[START Data to use]
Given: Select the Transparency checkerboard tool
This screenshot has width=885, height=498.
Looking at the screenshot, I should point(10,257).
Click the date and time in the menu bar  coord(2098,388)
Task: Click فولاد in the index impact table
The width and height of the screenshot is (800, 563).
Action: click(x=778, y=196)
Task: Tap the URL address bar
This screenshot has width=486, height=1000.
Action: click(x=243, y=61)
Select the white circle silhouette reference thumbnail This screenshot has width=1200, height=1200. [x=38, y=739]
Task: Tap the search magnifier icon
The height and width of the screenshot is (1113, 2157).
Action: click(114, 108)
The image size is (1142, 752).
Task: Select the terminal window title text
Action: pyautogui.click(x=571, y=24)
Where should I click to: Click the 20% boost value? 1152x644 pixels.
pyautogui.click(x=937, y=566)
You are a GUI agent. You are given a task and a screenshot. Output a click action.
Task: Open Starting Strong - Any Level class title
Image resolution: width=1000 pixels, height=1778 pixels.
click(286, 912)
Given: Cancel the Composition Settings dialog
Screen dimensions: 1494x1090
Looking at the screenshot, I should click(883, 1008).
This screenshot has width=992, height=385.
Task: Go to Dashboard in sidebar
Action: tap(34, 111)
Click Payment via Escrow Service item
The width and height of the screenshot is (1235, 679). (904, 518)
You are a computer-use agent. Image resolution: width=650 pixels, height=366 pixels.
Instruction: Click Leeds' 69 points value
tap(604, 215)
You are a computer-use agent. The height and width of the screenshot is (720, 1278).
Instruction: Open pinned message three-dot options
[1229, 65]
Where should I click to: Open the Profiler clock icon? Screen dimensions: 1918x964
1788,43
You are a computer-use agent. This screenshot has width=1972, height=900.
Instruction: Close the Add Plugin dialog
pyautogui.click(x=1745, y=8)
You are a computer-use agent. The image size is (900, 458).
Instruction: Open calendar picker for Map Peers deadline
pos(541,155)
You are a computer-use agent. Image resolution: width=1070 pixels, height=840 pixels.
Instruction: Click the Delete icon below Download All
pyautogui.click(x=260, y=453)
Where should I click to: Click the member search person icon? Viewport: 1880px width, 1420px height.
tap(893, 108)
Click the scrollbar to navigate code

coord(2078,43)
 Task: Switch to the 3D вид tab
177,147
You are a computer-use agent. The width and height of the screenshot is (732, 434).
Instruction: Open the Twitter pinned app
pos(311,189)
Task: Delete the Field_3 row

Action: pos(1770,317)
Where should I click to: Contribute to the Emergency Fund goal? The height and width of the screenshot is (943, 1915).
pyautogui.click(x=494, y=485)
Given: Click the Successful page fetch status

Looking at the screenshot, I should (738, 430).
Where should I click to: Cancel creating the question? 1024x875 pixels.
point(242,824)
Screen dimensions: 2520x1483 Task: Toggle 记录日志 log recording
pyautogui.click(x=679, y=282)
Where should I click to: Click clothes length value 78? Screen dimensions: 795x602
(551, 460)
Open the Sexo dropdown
[END Data to use]
Copy the entire listing above line for line, without altering anything.

Given: Select the Transparency checkerboard tool
This screenshot has width=885, height=498.
Looking at the screenshot, I should point(10,257).
Click the date and time in the menu bar  coord(2098,388)
Task: Click فولاد in the index impact table
The width and height of the screenshot is (800, 563).
Action: click(x=778, y=196)
Task: Tap the URL address bar
This screenshot has width=486, height=1000.
Action: click(x=243, y=61)
Select the white circle silhouette reference thumbnail This screenshot has width=1200, height=1200. [x=38, y=739]
Task: Tap the search magnifier icon
The height and width of the screenshot is (1113, 2157).
Action: click(114, 108)
The image size is (1142, 752).
Task: Select the terminal window title text
Action: pyautogui.click(x=571, y=24)
Where should I click to: Click the 20% boost value? 1152x644 pixels.
pyautogui.click(x=937, y=566)
You are a GUI agent. You are given a task and a screenshot. Output a click action.
Task: Open Starting Strong - Any Level class title
Image resolution: width=1000 pixels, height=1778 pixels.
click(286, 912)
Given: Cancel the Composition Settings dialog
Screen dimensions: 1494x1090
Looking at the screenshot, I should click(883, 1008).
This screenshot has width=992, height=385.
Task: Go to Dashboard in sidebar
Action: tap(34, 111)
Click Payment via Escrow Service item
The width and height of the screenshot is (1235, 679). (904, 518)
You are a computer-use agent. Image resolution: width=650 pixels, height=366 pixels.
Instruction: Click Leeds' 69 points value
tap(604, 215)
You are a computer-use agent. The height and width of the screenshot is (720, 1278).
Instruction: Open pinned message three-dot options
[1229, 65]
Where should I click to: Open the Profiler clock icon? Screen dimensions: 1918x964
1788,43
You are a computer-use agent. This screenshot has width=1972, height=900.
Instruction: Close the Add Plugin dialog
pyautogui.click(x=1745, y=8)
You are a computer-use agent. The image size is (900, 458).
Instruction: Open calendar picker for Map Peers deadline
pos(541,155)
You are a computer-use agent. Image resolution: width=1070 pixels, height=840 pixels.
Instruction: Click the Delete icon below Download All
pyautogui.click(x=260, y=453)
Where should I click to: Click the member search person icon? Viewport: 1880px width, 1420px height.
tap(893, 108)
Click the scrollbar to navigate code

coord(2078,43)
 Task: Switch to the 3D вид tab
177,147
You are a computer-use agent. The width and height of the screenshot is (732, 434).
Instruction: Open the Twitter pinned app
pos(311,189)
Task: Delete the Field_3 row

Action: pos(1770,317)
Where should I click to: Contribute to the Emergency Fund goal? The height and width of the screenshot is (943, 1915).
pyautogui.click(x=494, y=485)
Given: Click the Successful page fetch status

Looking at the screenshot, I should (738, 430).
Where should I click to: Cancel creating the question? 1024x875 pixels.
point(242,824)
Screen dimensions: 2520x1483 Task: Toggle 记录日志 log recording
pyautogui.click(x=679, y=282)
Where should I click to: Click clothes length value 78? Screen dimensions: 795x602
(551, 460)
Open the Sexo dropdown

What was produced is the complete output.